Cherry Red Airline Limited
- Commenced operations: 1928
- Ceased operations: 1932
- Operating bases: North Battleford from 1930
- Fleet size: 2
- Destinations: Various mines and rural destinations in Saskatchewan

= Cherry Red Airline =

Airline in Saskatchewan, Canada

Cherry Red Airline, also known as the Cherry Air Service, was the first airline in Prince Albert, Saskatchewan.

==History==
It was founded by Norman Cherry and H. Holroyde in 1928. Cherry noticed an unmet demand for transportation services by mines in Saskatchewan, especially Consolidated Mining and Smelting, and decided to create an airline to meet that need.
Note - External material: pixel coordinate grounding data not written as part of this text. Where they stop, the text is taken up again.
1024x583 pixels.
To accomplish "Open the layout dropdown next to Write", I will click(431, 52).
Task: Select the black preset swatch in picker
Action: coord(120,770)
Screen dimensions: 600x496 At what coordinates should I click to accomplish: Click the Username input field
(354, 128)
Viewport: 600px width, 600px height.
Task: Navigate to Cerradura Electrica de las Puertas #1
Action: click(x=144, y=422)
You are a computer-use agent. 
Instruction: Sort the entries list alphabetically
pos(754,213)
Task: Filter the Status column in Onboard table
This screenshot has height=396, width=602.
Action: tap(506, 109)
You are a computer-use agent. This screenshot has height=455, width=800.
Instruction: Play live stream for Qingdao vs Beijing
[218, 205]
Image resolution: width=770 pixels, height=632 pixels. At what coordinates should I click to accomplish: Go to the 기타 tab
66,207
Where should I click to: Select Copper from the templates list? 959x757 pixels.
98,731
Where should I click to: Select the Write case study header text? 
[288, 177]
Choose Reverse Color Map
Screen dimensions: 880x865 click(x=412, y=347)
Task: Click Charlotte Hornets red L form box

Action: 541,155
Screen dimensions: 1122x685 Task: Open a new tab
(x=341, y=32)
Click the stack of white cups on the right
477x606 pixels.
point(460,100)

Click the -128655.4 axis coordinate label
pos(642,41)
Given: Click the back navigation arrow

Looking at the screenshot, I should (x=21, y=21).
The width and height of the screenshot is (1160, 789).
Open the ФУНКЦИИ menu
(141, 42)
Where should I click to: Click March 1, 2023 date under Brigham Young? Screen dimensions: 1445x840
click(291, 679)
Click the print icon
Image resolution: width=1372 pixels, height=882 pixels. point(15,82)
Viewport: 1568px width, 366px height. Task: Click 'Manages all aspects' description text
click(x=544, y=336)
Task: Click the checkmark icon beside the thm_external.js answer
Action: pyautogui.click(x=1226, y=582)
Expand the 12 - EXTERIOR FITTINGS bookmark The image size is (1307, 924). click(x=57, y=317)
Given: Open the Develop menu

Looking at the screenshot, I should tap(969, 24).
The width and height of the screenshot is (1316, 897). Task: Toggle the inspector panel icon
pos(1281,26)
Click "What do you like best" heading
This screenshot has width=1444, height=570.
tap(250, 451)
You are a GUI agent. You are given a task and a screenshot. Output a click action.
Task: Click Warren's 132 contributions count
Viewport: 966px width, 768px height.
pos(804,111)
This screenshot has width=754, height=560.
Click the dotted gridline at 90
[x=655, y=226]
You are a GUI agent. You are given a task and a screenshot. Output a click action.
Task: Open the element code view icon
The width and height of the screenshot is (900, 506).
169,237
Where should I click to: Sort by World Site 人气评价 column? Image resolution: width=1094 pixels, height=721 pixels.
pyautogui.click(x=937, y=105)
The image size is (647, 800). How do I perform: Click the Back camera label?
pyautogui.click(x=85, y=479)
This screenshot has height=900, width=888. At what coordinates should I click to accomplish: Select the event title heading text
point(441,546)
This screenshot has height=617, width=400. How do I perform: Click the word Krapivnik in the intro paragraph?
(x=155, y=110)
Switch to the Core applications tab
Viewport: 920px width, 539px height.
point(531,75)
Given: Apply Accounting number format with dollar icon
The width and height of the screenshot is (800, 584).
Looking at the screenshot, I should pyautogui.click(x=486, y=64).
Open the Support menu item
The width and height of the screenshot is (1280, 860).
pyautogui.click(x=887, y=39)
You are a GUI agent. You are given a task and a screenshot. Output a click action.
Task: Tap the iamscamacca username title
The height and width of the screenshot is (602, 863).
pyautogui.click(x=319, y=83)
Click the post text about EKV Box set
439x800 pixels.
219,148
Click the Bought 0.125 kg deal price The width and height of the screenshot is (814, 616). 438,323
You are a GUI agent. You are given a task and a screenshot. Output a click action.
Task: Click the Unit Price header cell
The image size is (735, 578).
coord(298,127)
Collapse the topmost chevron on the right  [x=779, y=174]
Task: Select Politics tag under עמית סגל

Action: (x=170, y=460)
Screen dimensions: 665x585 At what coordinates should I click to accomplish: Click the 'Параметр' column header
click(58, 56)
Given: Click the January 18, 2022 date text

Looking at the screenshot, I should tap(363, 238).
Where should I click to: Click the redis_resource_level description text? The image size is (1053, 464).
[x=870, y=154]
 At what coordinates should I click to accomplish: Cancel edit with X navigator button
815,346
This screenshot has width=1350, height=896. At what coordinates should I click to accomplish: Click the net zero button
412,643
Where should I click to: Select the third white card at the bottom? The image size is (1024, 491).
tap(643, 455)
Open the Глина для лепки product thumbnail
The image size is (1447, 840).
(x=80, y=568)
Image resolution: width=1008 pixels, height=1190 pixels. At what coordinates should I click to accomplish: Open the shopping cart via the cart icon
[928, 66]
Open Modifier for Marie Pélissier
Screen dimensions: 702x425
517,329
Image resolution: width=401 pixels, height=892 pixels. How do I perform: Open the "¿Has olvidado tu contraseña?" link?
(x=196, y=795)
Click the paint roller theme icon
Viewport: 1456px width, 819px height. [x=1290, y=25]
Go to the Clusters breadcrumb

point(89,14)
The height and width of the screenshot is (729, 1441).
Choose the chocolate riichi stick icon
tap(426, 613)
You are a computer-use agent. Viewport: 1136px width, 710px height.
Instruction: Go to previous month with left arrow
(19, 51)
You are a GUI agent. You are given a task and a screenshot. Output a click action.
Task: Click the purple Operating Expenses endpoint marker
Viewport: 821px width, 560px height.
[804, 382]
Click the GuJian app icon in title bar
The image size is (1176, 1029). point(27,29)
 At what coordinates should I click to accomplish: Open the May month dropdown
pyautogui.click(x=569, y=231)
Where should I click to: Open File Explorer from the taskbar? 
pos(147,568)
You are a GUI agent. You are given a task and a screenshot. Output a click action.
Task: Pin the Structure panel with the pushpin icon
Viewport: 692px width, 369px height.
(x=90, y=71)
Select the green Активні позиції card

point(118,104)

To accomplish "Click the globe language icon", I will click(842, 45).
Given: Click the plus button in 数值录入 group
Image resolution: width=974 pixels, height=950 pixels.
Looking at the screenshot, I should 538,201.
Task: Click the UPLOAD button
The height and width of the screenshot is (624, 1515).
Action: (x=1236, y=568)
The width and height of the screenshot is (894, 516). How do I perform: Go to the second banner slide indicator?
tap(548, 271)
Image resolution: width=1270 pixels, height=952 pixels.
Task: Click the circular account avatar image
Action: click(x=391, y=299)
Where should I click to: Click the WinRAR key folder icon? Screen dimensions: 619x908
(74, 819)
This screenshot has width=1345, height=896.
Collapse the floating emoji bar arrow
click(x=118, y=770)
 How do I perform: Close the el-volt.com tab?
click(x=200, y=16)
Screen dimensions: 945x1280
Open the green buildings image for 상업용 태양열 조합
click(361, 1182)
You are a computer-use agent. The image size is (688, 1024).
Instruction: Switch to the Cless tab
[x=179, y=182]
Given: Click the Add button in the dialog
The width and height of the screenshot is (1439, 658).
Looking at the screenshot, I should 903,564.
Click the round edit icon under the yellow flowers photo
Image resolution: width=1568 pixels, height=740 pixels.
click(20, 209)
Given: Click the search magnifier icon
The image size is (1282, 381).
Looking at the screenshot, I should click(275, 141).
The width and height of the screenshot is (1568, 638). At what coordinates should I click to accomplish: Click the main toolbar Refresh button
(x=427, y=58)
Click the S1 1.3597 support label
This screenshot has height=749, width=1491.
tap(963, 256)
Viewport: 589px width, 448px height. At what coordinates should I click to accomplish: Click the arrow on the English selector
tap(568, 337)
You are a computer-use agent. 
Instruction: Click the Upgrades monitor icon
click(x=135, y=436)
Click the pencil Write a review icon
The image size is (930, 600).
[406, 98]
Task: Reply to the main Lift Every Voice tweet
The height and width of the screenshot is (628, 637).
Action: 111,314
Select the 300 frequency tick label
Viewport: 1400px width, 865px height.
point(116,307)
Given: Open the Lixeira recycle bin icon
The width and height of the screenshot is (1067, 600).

He hired pilot Alva Malone and partnered with H. Holroyde. The airline had a fleet consisting of two airplanes: a two-seat Pheasant biplane and a six-seat Buhl CA-6 Airsedan (CF-AAY). To earn extra revenue, Cherry decided to issue stamps starting at $0.10 for carrying airmail, making the airline the first airmail provider in Prince Albert. Existing stamps issued by the company are sought after by collectors. The Great Depression brought about the end of the airline as mine traffic dried up. by 1932, the company had failed. The Buhl Airsedan had previously been lost in an accident with no fatalities. The Pheasant biplane was sold and, in 1932, it crash landed, rendering it inoperable. The plane languished in storage until the Moose Jaw branch of the Western Development Museum acquired it in 1950. Volunteers worked from 1960 to 1964 to restore it, and it has been in the museum's permanent collection ever since. It is the oldest surviving airplane in Saskatchewan.